Looking at the BB guidelines. You are feeding an adult food, which is lower in calories than the BB large breed puppy food. The BB guidelines for their large breed puppy food for a dog that will be 51 to 70 pounds at maturity is 3-4 cups per day for a puppy 5 to 7 months old. The oatmeal/fish you are feeding is 30 calories less per cup than the puppy food. Based on these guidelines, I would think around 4 cups per day would be appropriate. 

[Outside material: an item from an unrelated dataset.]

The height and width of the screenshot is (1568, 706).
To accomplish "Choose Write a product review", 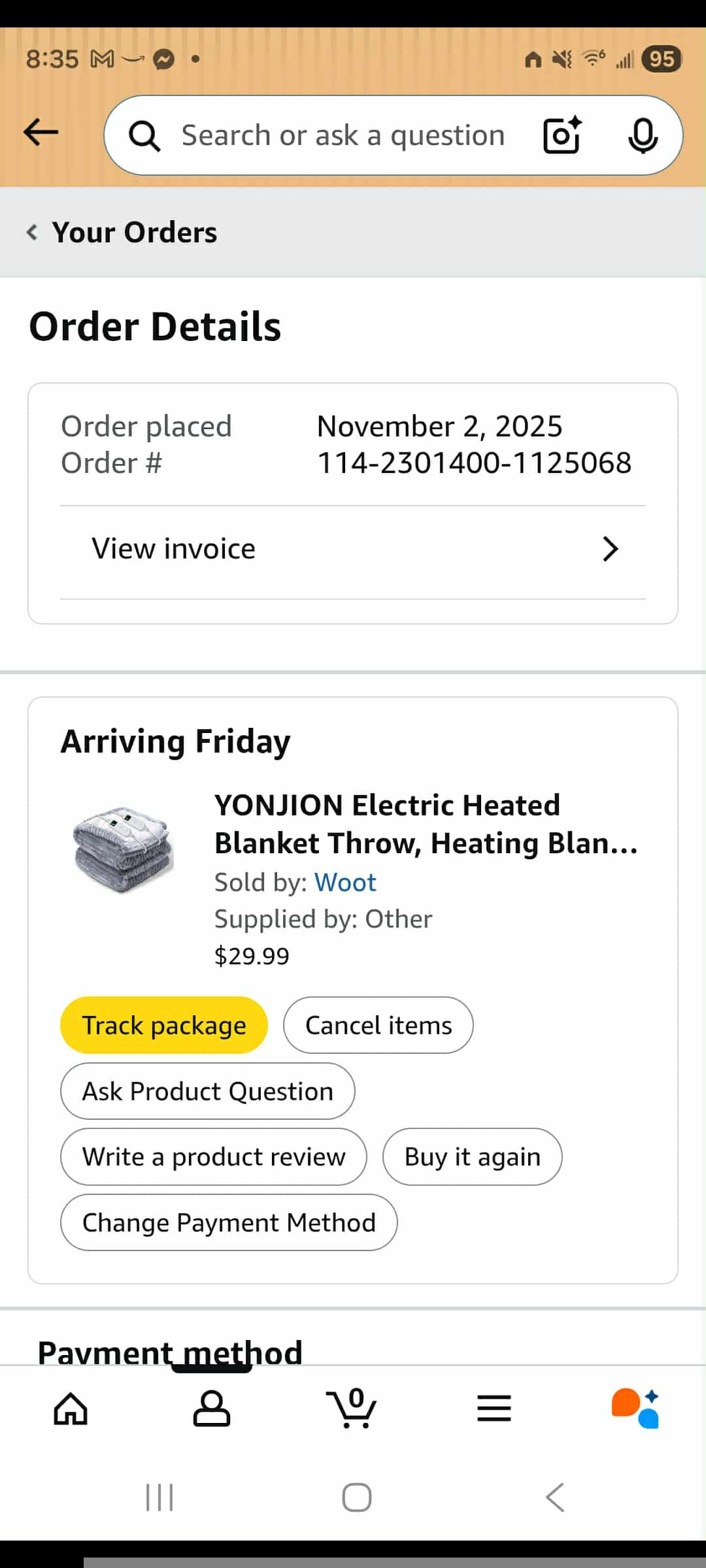I will point(214,1156).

Keep in mind that at 6 months, your dog is growing at his peak rate, and needs sufficient nutrition. When he is an adult, he will require less food.


----------



## Vhuynh2 (Feb 13, 2012)

If you can't see his ribs he is not too skinny. At the right weight, his ribs are easily felt. At one point I thought Molly was too skinny (at 8 months). I could feel her ribs SO easily, but the vet said she was at perfect weight. She said you always want to be able to feel the ribs without pressing down. 

Feeding more is not going to make him less lanky at this age. Don't worry, he will be out of the puppy uglies stage soon. 

Sent from my iPhone using Petguide.com Free App


----------



## Claudia M (Aug 8, 2012)

I have recently switch Rose to adult food - we feed the lamb and rice BB formula. Since she also went to two meals a day I feed her one cup of dry food and mix in couple tablespoons of canned food to avoid bloating. She loves the salmon, turkey and lamb canned food. We feed that twice a day which brings her to less than 3 cups of food a day. I do keep her on the low feeding guideline since she is getting a half a banana a day, a quarter apple, cheese and other little snacks thru the day.


----------



## Ohiomom9977 (Jul 27, 2012)

We're feeding our 6 month male about 2 1/2 cups per day of California Naturals Lamb & Rice Puppy food. He has spurts of high energy but is overall pretty mellow too. I can feel but not see his ribs. He's weighing in at about 47 lbs 


Sent from my iPhone using Petguide.com Free App


----------



## Maggies mom (Jan 6, 2006)

My 7 month old is eating 4 cups a day,of adult food, he weights 62 pounds.


----------